Modification du support de l’oeuvre commercialisée et épuisement du droit de distribution 

L’article 4 de la Directive du Parlement européen et du Conseil du 22 mai 2001 sur l’harmonisation de certains aspects du droit d’auteur et des droits voisins dans la société de l’information définit le droit de distribution des auteurs comme « le droit exclusif d’autoriser ou d’interdire toute forme de distribution au public, par la vente ou autrement, de l’original de leurs œuvres ou de copies de celles-ci ».

Ce même article, en son paragraphe 2, pose le principe de l’épuisement du droit de distribution « en cas de première vente ou premier autre transfert de propriété dans la Communauté de cet objet par le titulaire du droit ou avec son consentement ».

Ce principe est également consacré en droit interne par l’article L. 122-3-1 du Code de la propriété intellectuelle introduit par l’ordonnance du 1er août 2006.

La théorie de l’épuisement des droits est fondée sur la mise en balance nécessaire d’une part, du principe de libre circulation dans l’Union européenne et, d’autre part, du droit d’auteur.

En conséquence, quand le titulaire a autorisé la vente de son œuvre sur un support, il ne peut plus interdire une deuxième vente desdits supports et ainsi faire obstacle à leur libre circulation ultérieure.

Dans l’espèce ayant donné lieu à l’arrêt rendu par la Cour de justice de l’Union européenne (CJUE) le 22 janvier 2015, une société néerlandaise de gestion collective des droits d’auteur s’était opposée à la vente des transferts sur toile reproduisant, sans le consentement des auteurs, des œuvres protégées par le droit d’auteur et déjà commercialisées sous la forme d’affiches.

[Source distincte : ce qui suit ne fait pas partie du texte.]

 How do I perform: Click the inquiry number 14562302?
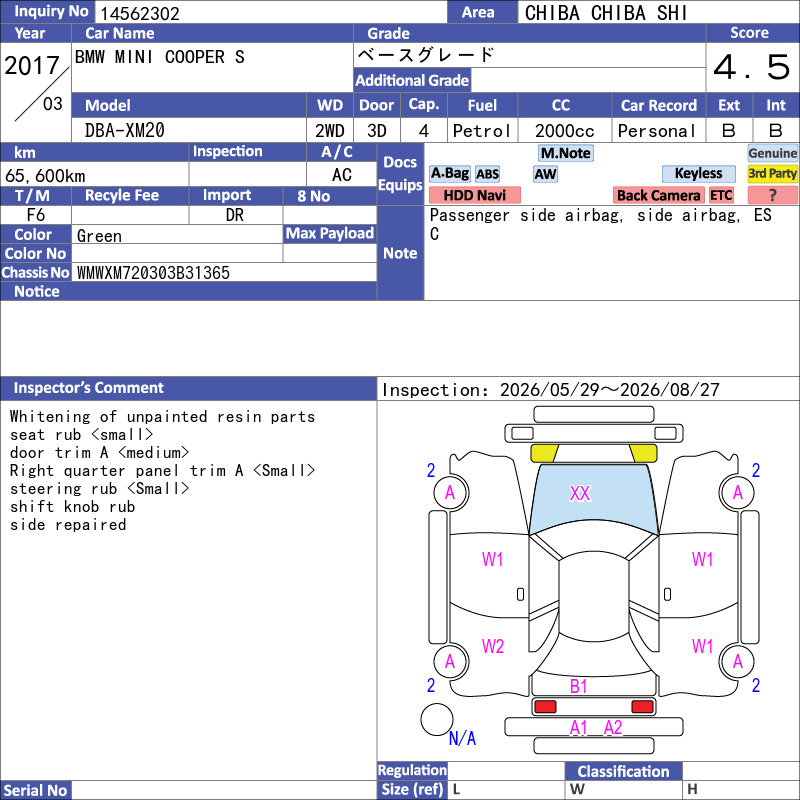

La Cour suprême des Pays-Bas posait à la CJUE la question préjudicielle suivante :

La règle d’épuisement du droit de distribution s’applique-t-elle dans une situation où une reproduction d’une œuvre protégée, après avoir été commercialisée dans l’Union européenne avec le consentement du titulaire du droit d’auteur, a subi une modification de son support et est à nouveau mise sur le marché sous sa nouvelle forme ?

La Cour répond que :

- le droit de distribution s’applique à l’objet tangible dans lequel une œuvre protégée ou sa copie est incorporée ;

- le consentement du titulaire du droit d’auteur ne porte pas sur la distribution d’un objet incorporant son œuvre si cet objet a été modifié après sa première commercialisation.

Elle en conclut que :

« L’article 4, paragraphe 2, de la directive 2001/29/CE du Parlement européen et du Conseil, du 22 mai 2001, sur l’harmonisation de certains aspects du droit d’auteur et des droits voisins dans la société d’information, doit être interprété en ce sens que la règle d’épuisement du droit de distribution ne s’applique pas dans une situation où une reproduction d’une œuvre protégée, après avoir été commercialisée dans l’Union européenne avec le consentement du titulaire du droit d’auteur, a subi un remplacement de son support, tel que le transfert sur une toile de cette reproduction figurant sur une affiche en papier, et est à nouveau mise sur le marché sous sa nouvelle forme. ».